§ 提示文

---+---

7月に入り、金相場は国外、国内ともに騰勢を強め、記録的な高値圏で推移しています。金相場の価格推移を説明するには“有事”“代替通貨”など、重要な伝統的キーワードが必要ですが、現在は、それらが複合的に絡み、金相場に影響している点に注意すべきです。今回は、金相場の材料を俯瞰し、今後を展望します。
国外は1,400ドル達成、国内は5,000円の節目接近。金相場は記録的な高値圏で推移
7月2日、国際的な金価格の指標の1つであるNYの金先物価格(期近)は、1トロイオンスあたりおよそ5年9カ月ぶりとなる1,430ドル台をつけました。東京の先物市場でも7月12日におよそ6年3カ月ぶりとなる1グラムあたり4,927円台をつけました(いずれも日足の終値ベース)。
足元、金相場が騰勢を強めているのは、おおまかに言えば、以下の2点によるものと考えられます。
【1】中東情勢の悪化
【2】米中貿易戦争の激化
この2点が生じた原因、そしてどのような経路でこれらが金相場に影響しているのかを考えます。
中東と米中、トランプ米大統領が作った2大材料が足元の上昇要因の源
以下の図は、足元の金相場を取り巻く環境のイメージです。中東情勢の悪化、米中貿易戦争の激化、という2大要因の上には“トランプ大統領”が鎮座しています。

---+---

§ 資料
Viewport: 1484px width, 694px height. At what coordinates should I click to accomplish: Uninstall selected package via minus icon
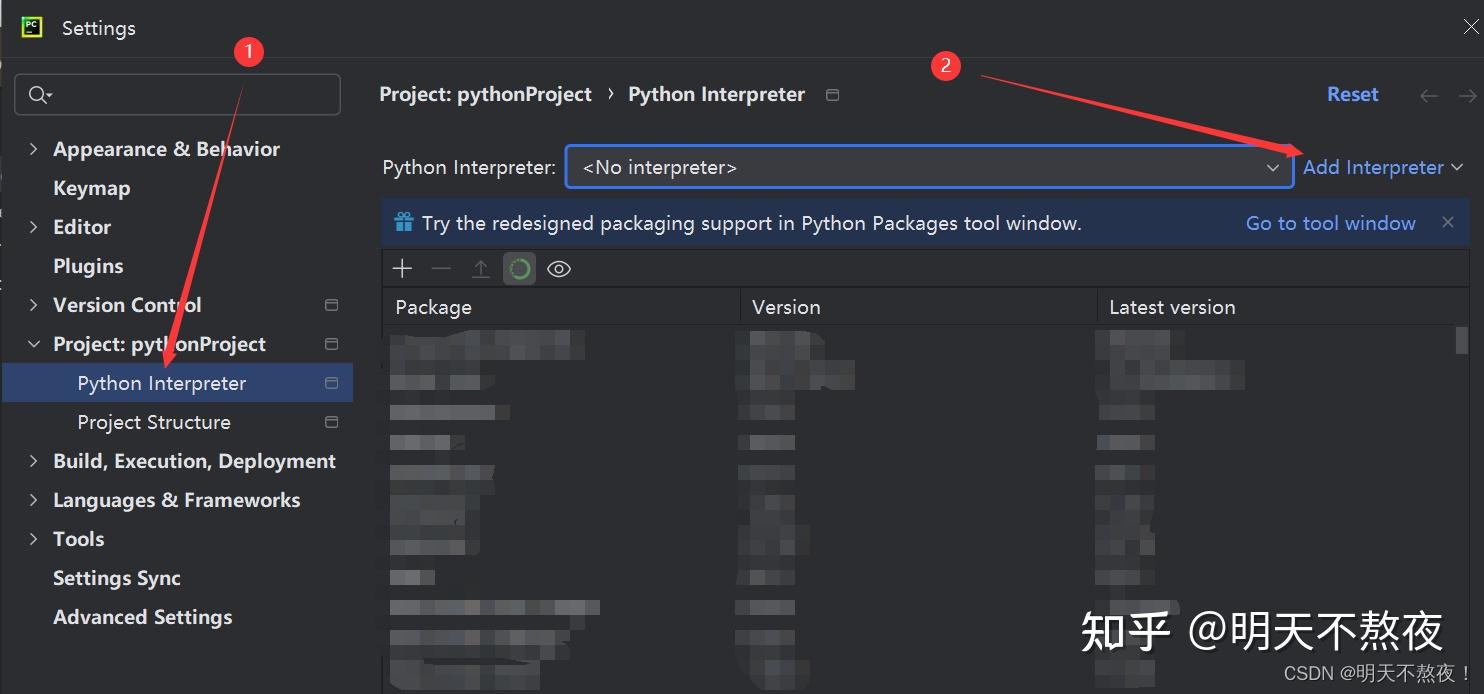tap(441, 268)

---+---

§ 指示内容
金相場の動きを論じた提示文について、「7月に入り、金相場は国外、国」を含む箇所から書き起こして「いずれも日足の終値ベース)。」の後で止め、その範囲の「金相場」をすべて「ゴールド相場」に置き換えて書き直すこと。

§ 解答
7月に入り、ゴールド相場は国外、国内ともに騰勢を強め、記録的な高値圏で推移しています。ゴールド相場の価格推移を説明するには“有事”“代替通貨”など、重要な伝統的キーワードが必要ですが、現在は、それらが複合的に絡み、ゴールド相場に影響している点に注意すべきです。今回は、ゴールド相場の材料を俯瞰し、今後を展望します。
国外は1,400ドル達成、国内は5,000円の節目接近。ゴールド相場は記録的な高値圏で推移
7月2日、国際的な金価格の指標の1つであるNYの金先物価格(期近)は、1トロイオンスあたりおよそ5年9カ月ぶりとなる1,430ドル台をつけました。東京の先物市場でも7月12日におよそ6年3カ月ぶりとなる1グラムあたり4,927円台をつけました(いずれも日足の終値ベース)。